Conn, Robert H. "Dr. Oppenheimer Stresses Science's Edge on Culture." The Dartmouth, 15 April 1959
By Robert H. Conn
"A central, healthy culture has to have in it a good sampling of the highest knowledge available at that time," stated Dr. J. Robert Oppenheimer last night before a standing-room-only audience at Webster Hall.
The Director of the Institute for Advanced Research at Princeton University went on to point out that "We live near the edge of disaster because there is no quick and easy way for human institutions to change to keep up with the exponential growth of science.
Scientist Needs to Apologize
"In todays world, a scientist must apologize for speaking in technical terms because this growth of culture takes such a long time," Dr. Oppenheimer continued.

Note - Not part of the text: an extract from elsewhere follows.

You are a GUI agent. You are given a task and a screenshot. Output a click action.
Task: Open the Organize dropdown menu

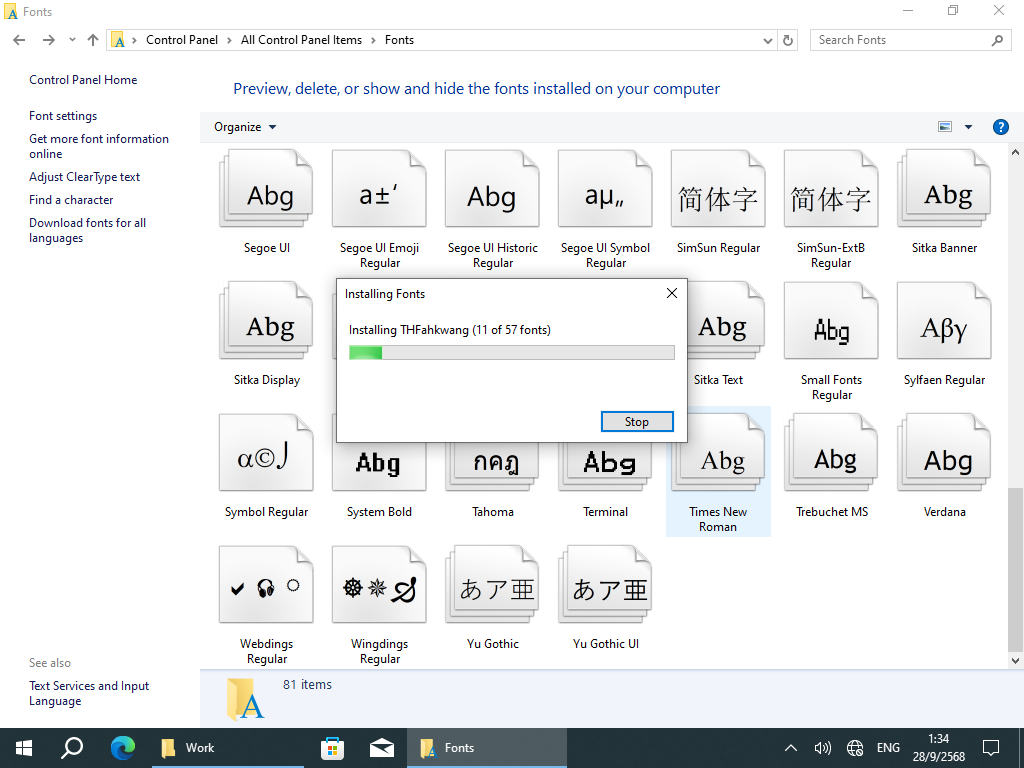click(x=245, y=127)

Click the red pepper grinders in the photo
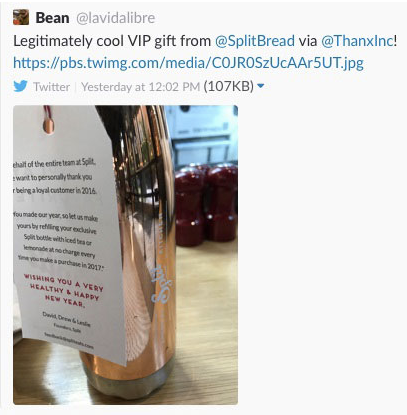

But the physicist then showed that even knowledge is inherently incomplete. "We have a new notion of chance that shows that there are limitations of what one can do. The idea of knowing everything is foolish."
Two Methods of Science
Dr. Oppenheimer then showed that since science can never be known completely, there are two basic ways in which more knowledge can be discovered by science. "The first is the true scientist's desire to understand. He is stimulated by new discoveries, by new mechanisms, by new possibilities, or by the feeling of paradox."
"The second is stimulated by the fact that someone wants something produced that has never been done before and orders the scientist to go out and do it," the physicist continued.
Pointing out that the second method was used because of practical need, he stated that the existence of a new curiosity created from the first types explorations will also eventually prove to help someone.
Formerly Two Separate Entities
"In the past years, the two were separate entities. Today they are hopelessly mixed together," continued the scientist.
Dr. Oppenheimer then pointed out that "In science, something necessarily follows from general principles in a logical manner, but all science can not be resolved because it is a never finishable to remove from the world elements of chance and randomness."